Anthony Winkler Prins (1870)

Gepubliceerd op 02-07-2018

Cadet

betekenis & definitie

Cadet noemde men weleer de jongere zonen van adellijke geslachten. Daar de vaste goederen op den oudsten zoon vervielen, zocht men aan de jongere zonen ambten te bezorgen of men leidde hen op tot den geestelijken of militairen stand. Een cadet ontving vaak reeds in zijne wieg het patent van officier. Lodewijk XIV deed aan 900 zulke jonge edellieden, in 6 compagnieën verdeeld, eene militaire opvoeding geven (1682) en plaatste hen vervolgens als 2de luitenants bij het leger.

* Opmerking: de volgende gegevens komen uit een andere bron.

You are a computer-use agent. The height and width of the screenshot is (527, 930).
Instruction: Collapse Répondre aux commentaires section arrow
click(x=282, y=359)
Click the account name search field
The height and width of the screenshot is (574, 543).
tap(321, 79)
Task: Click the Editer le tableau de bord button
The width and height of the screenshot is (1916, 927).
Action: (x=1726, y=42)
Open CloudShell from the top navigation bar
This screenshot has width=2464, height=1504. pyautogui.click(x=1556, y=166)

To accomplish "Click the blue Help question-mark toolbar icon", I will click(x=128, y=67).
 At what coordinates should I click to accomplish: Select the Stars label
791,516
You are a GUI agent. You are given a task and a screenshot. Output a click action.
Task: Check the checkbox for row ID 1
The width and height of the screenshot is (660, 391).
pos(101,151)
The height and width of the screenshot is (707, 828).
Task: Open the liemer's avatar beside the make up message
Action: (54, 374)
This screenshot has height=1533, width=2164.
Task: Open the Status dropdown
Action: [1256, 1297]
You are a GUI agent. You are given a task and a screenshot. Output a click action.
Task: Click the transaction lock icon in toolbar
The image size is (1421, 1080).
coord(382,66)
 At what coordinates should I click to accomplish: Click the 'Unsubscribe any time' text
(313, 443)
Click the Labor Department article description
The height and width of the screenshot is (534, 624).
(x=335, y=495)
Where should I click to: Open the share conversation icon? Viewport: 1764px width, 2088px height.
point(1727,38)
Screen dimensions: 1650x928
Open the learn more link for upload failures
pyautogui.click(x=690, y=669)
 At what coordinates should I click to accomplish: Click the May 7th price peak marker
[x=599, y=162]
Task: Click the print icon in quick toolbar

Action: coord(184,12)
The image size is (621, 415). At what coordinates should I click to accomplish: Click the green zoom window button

Na dien tijd beteekende het woord cadet een jong mensch, die zich vormt voor de militaire loopbaan. Weldra kwamen er cadetten-scholen tot stand, bij voorbeeld te Brandenburg, waar de Groote Keurvorst, nadat hij reeds in 1653 eene ridder-académie te Kolberg had gesticht, uit de zonen van Fransche uitgewekenen 4 compagnieën cadetten oprigtte. Onder Frederik I ontstonden cadetten-scholen te Berlijn, Kolberg en Maagdenburg, onder Friedrich Wilhelm I ontstond er in 1717 nog eene te Berlijn, en onder Frederik II te Stolp en te Kulm. In Saksen werd in 1694 door Johann Georg IV eene cadetten-compagnie opgerigt, welke tevens tot lijfwacht diende, en vele Duitsche vorsten volgden dat voorbeeld. In Rusland ontstond een corps cadetten in 1731 ten tijde van keizerin Anna. In Engeland is het voormalig „Junior department” te Sandhurst in 1858 in een „Cadet’s college” veranderd. In ons Vaderland dragen de kweekelingen der Militaire School te Breda desgelijks den naam van cadetten.